### Tareas
1 > Enumera las acciones que, según el texto sobre Lulu de Cărtărescu, realiza Baudoin al colocarse como un personaje más dentro de la historia.
2 > Resume en forma de lista el párrafo del texto sobre Lulu de Cărtărescu que empieza con "Baudoin reescribe a Cărtărescu", sin perder sus datos principales.
3 > Continúa el texto sobre Lulu de Cărtărescu a partir de su última oración.

### Texto extraído
◆ ◆ ◆

Lulu (Travesti en la versión gráfica de Edmond Baudoin) tiene mucho de todo esto. Está esa tensión entre el escritor maduro y su versión adolescente. Alguien que pertenece a otro tiempo, que es más esquirla que recuerdo, porque prácticamente no queda nada de aquella Rumanía y son pocos los lazos que conectan una vida y otra. Está ese doble, un hermano, que atraviesa parte de la literatura de Cărtărescu hasta convertirse en una obsesión. Hermano o hermana, el fragmento que falta. Lo que su autor ve al mirarse al espejo o al poner las manos en forma de visera mientras aplasta la nariz contra el cristal de la ventana de su habitación. Lo que falta, una ausencia, un recuerdo casi amputado.

Baudoin reescribe a Cărtărescu respetando en todo momento el texto original. El suyo es, casi, un trabajo de excavador; primero, al evocar una Rumanía que ya no existe, esa tensión que dibuja a través de unos edificios partidos en dos. Entre el sol y la sombra. Como si tuviese la capacidad de ver entre las ruinas o la reconstrucción aquello que alguna vez fue. Después, al colocarse como un personaje más dentro de la historia. Como alguien que investiga, que pregunta, que fantasea y trata de descifrar quién ese doble, cuál es esa tensión, que marca la relación entre Víctor y Lulu. Quizá porque, como todos los lectores de Lulu, ha quedado prendado de las arañas, de los sueños y esos otros sueños que parecen contener. Por esa sensación de, llegado a un punto, empezar a derrapar y trastabillarse en las palabras de un Cărtărescu cada vez más exigente, cada vez más obsesionado. Que hace de lo onírico la única explicación posible para ese momento tan frágil y turbulento como es el final de la adolescencia.

◆ ◆ ◆

### Bloque de datos
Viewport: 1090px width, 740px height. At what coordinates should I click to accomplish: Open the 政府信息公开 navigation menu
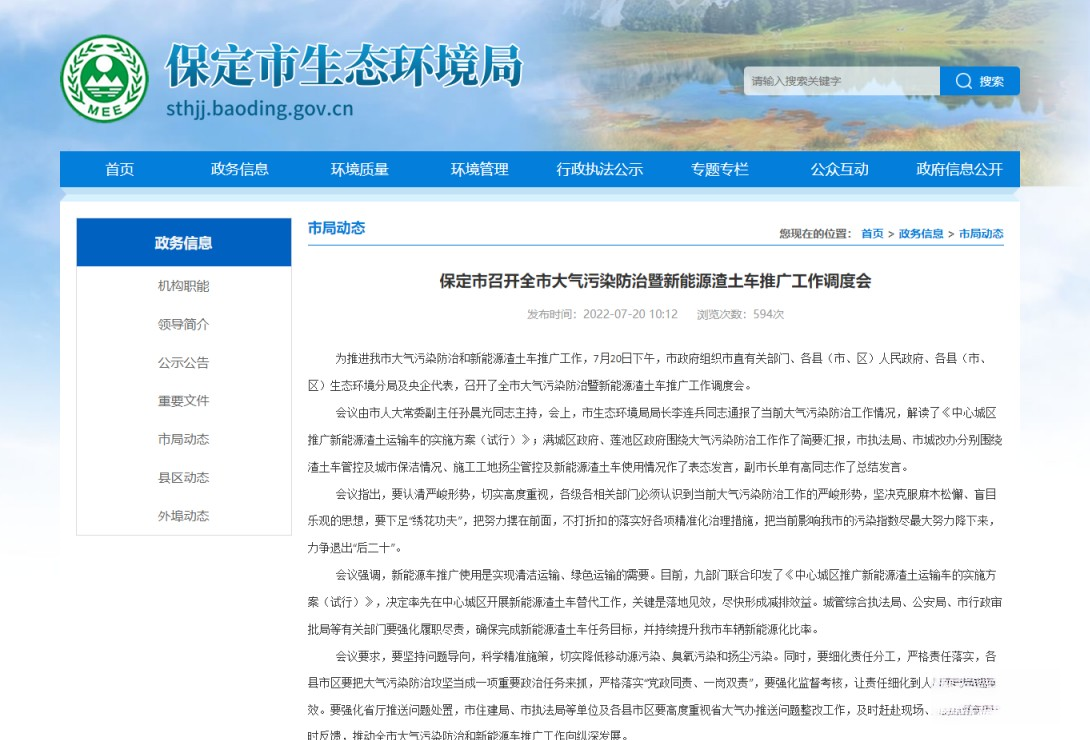pos(957,169)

◆ ◆ ◆

### Respuestas del ejercicio
1 >
- Investiga
- Pregunta
- Fantasea
- Trata de descifrar

2 >
- Baudoin reescribe a Cărtărescu respetando siempre el texto original.
- Su labor es casi la de un excavador.
- Primero evoca una Rumanía que ya no existe. Lo hace con edificios partidos en dos, entre el sol y la sombra, como si pudiera ver entre las ruinas o la reconstrucción lo que alguna vez fue.
- Después se coloca como un personaje más. Investiga, pregunta, fantasea e intenta descifrar al doble y la tensión que marca la relación entre Víctor y Lulu.
- Quizá lo hace porque, como todos los lectores de Lulu, quedó prendado de las arañas y de los sueños.
- También por la sensación de acabar derrapando en las palabras de un Cărtărescu cada vez más exigente y obsesionado. Ese Cărtărescu hace de lo onírico la única explicación posible para el final de la adolescencia, un momento frágil y turbulento.

3 >
Uno recorre las páginas de Travesti con la sensación de que Edmond Baudoin comienza a dibujar a partir de una mancha de tinta. A partir de ese negro abundante que disemina en cada viñeta con trazos blandos y continuos. Repetitivos. Fraguando algo parecido a un escenario real. Parecido, porque siempre hay algo (las palabras de Cărtărescu, la imaginación de Víctor) que lo descompone hasta transformarlo en una imagen surreal. En una imagen vivísima de esa intimidad que su protagonista experimenta en el entorno más mediocre. Tan potente, tan devastadora, que los trazos de Baudoin casi engullen la página a medida que el autor rumano profundiza en sus obsesiones. Si acaso, quedan las palabras del dibujante para arrojar un poco de luz. Para dibujar una posición propia en ese proceso de adaptación de un texto ajeno. Para lanzar al lector algo a lo que agarrarse mientras recorre fascinado la imaginería que escritor y dibujante han pergeñado para (tratar de) explicar las interioridades de Víctor.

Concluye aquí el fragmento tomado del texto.